Ligorio, Pirro

Antichità di Roma (Napoli, vol. 3)
I nostri moderni hanno usato per la Temperanza fare una donna formosa che con due vasi tempera dui liquori insieme, quasi che questa non sia Temperanza dell’effetto dell’animo, ma de quei che sfrenatamente non gli piace il bere e così demostra mesticar l’acqua col vino. Della Necessità. La Temperanza è parte nata dalla Necessità che astrigne l’uomo alla onestà del vivere e del vestire. Avemo veduta la Necessità in un cameo picciolino, il quale avea Giovan capitano banchiere in piazza Giudea, e quantunque fusse abbozzato v’era questa dea con queste parole greche M ΤΑΜΦΙΛΟΣ, e dopo davante alla dea ΑΝΑΓΚΗ, cioè Necessitas.
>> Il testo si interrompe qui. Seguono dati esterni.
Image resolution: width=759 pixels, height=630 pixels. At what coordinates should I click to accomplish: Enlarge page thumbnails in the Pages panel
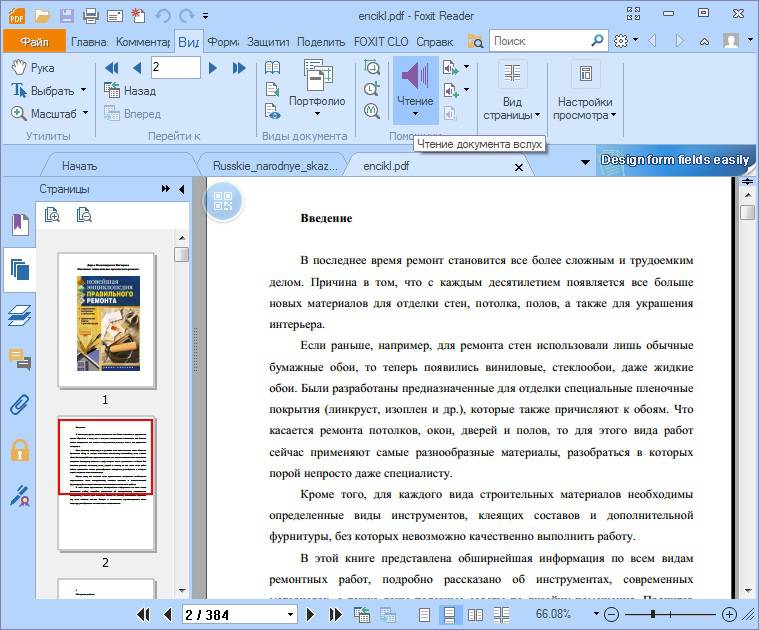pyautogui.click(x=53, y=214)
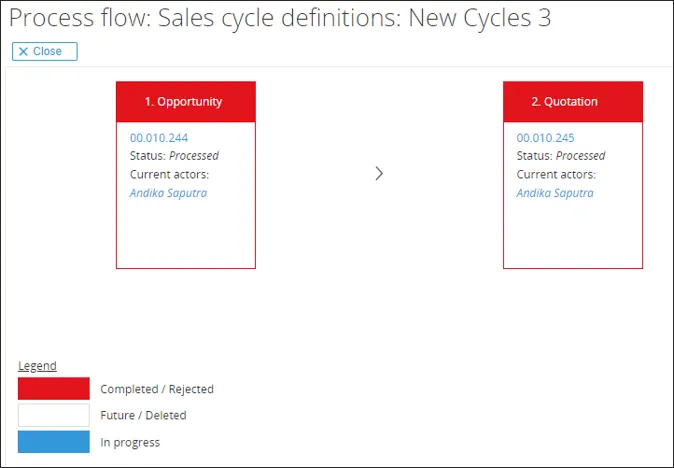Click Current actors label in the Opportunity card
Screen dimensions: 674x468
(x=169, y=174)
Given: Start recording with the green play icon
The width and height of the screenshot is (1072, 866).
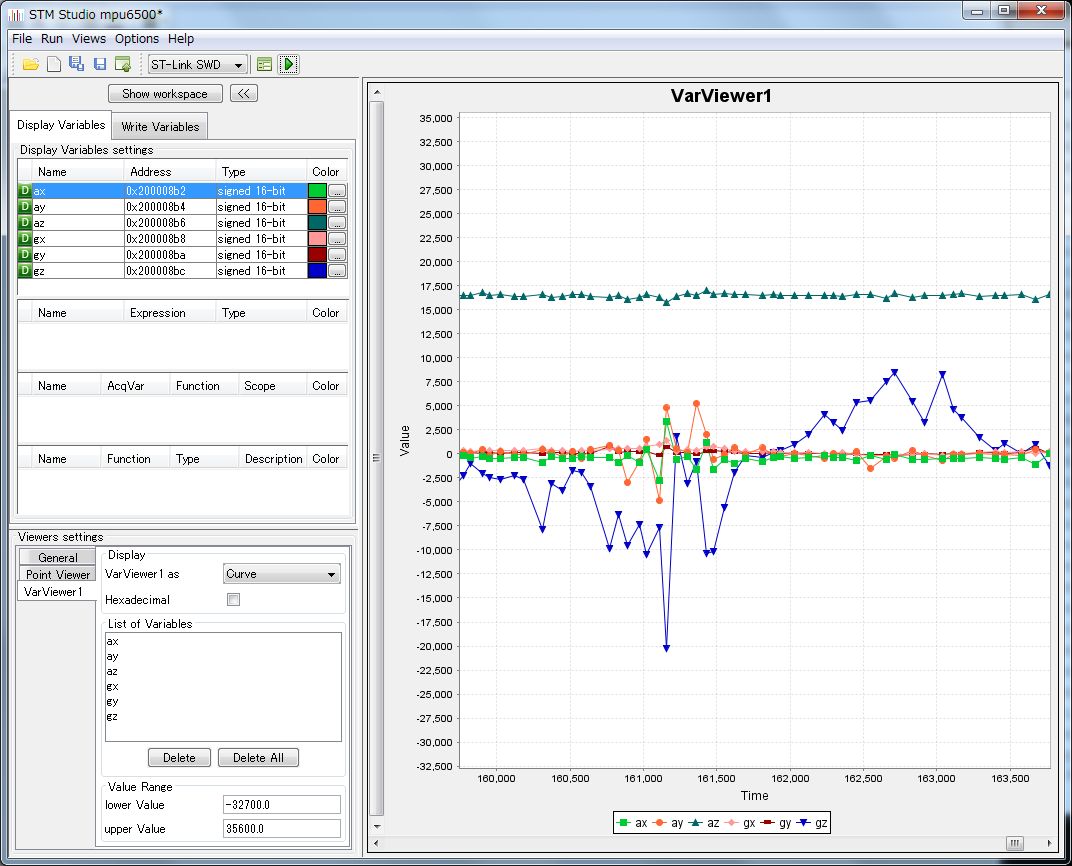Looking at the screenshot, I should [288, 64].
Costei tiene in testa come un bon peso, cioè uno involto, come di panni, che vi son dentro alcune cose come pomi, ma coperti. Ella è adornata di un vestito, cioè d’una vesticciola corta sopra le ginocchia, sopra a quella di sotto che è longa insino ai piedi, con la mano destra alzando il braccio si tiene il peso e lo regge, con la sinistra porta due spiche di grano. Così dunque parendo la Necessità di questa forma, par che sia una dea che ci insegna accommodarci a soportar fatica, per saper accogliere il bene che ci giova, che ci nutrisca secondo ci apportano l’occasioni, onde i Greci disseno per la Necessità si fanno infiniti beni et infiniti mali. I mali de la Necessità sono quando per essa diviene l’uomo servo, et il bene quando la Necessità non è spema, ma quanto necessariamente si convenga portar il suo peso e non stimar le cose vili, ma le utili e le degne di laude [...].